TAREFA =
Retome o texto sobre a crise da venda de energia paraguaia logo depois da última frase e continue a escrita.

TRECHO DO TEXTO =
------------------------------------

Em um artigo publicado no site Poder 360, Ferreira, da Léros, disse que sua empresa participou de uma licitação internacional aberta pela Ande e, no momento em que o escândalo veio à tona, ela constava como a empresa que havia ofertado o preço mais alto pela energia vendida pelo Paraguai.

“O ponto central que é preciso entender nesse novelo todo é que o Paraguai vende sua energia, grosso modo, a US$ 10 por MWh para o Brasil, conforme estabelecido no acordo com os dois países.

A solução encontrada pela estatal paraguaia buscava aumentar o ganho da empresa com o excedente de energia, sem infringir a regra do acordo. Na arquitetura jurídica concebida, uma empresa privada compraria esse excedente e tentaria vendê-lo no mercado livre de energia do Brasil”, escreveu Ferreira, complementando ainda que, no mercado brasileiro, a energia é vendida geralmente por US$ 45 a US$ 50 por MWh.

O vice-presidente do Paraguai, em depoimento ao Ministério Público de seu país, confirmou que houve uma disputa para a venda de energia na expectativa da aprovação do “ponto 6 da ata” e disse aos investigadores que, além da Leros, havia uma empresa coreana e outra argentina interessadas em adquirir energia paraguaia.

Sobre o contato com Giordano, Kleber Ferreira escreveu que a Léros eventualmente trabalhou com um fornecedor de estruturas metálicas que, em 2018, se tornou suplente do senador Major Olímpio. O nome de Giordano surgiu nas negociações técnicas porque, segundo Kleber Ferreira, os especialistas da estatal paraguaia perguntaram se a Léros conhecia empresas especializadas em energia solar, porque certas localidades do Paraguai ainda não são atendidas com linhas de transmissão.

A anulação da ata e o quase impeachment

Em menos de uma semana, o governo paraguaio parecia insustentável. O Movimento Honor Colorado, ala liderada pelo ex-presidente Horacio Cartes, disse que apoiaria o impeachment, o que dava à oposição votos suficientes para acabar com a presidência de Marito.

------------------------------------

TRECHO DOS DADOS =
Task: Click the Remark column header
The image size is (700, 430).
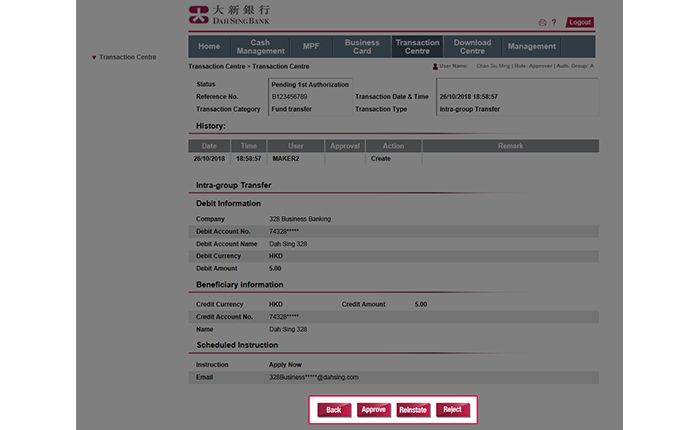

------------------------------------

RESULTADO =
Em 1º de agosto o Ministério das Relações Exteriores resolveu se pronunciar a respeito da crise no país vizinho. Em uma nota, o governo brasileiro dizia que confiava “em que o processo” de impeachment fosse conduzido “sem quebra da ordem democrática, em respeito aos compromissos assumidos pelo Paraguai no âmbito da cláusula democrática do Mercosul - Protocolo de Ushuaia”.

Marito é aliado de Bolsonaro. E na imprensa do Paraguai, esse recado foi entendido como uma ameaça do governo brasileiro de suspender o Paraguai do Mercosul se o impeachment contra Abdo seguisse adiante - o que aconteceu em 2012 após o impeachment do então presidente paraguaio, Fernando Lugo, aliado dos governos de esquerda da região naquela época.

Ainda em 1º de agosto, Paraguai e Brasil anularam a controversa ata. Como resultado, o Honor Colorado disse que retiraria seu apoio ao impeachment. O processo perdeu força, mas ainda está tramitando no congresso paraguaio.

Esclarecimentos brasileiros

Mesmo após a anulação, a ata continuou sendo o tema central da política paraguaia. Manifestantes saíam às ruas para defender e protestar contra Marito. A imprensa do país divulgou mais documentos sobre o suposto favorecimento de uma empresa brasileira e evidências de que a Ande havia ficado de fora das negociações.

Quando o nome da Léros começou a aparecer na imprensa brasileira, o Itamaraty, a Eletrobras e o Ministério de Minas e Energia, divulgaram mais uma nota, em 9 de agosto.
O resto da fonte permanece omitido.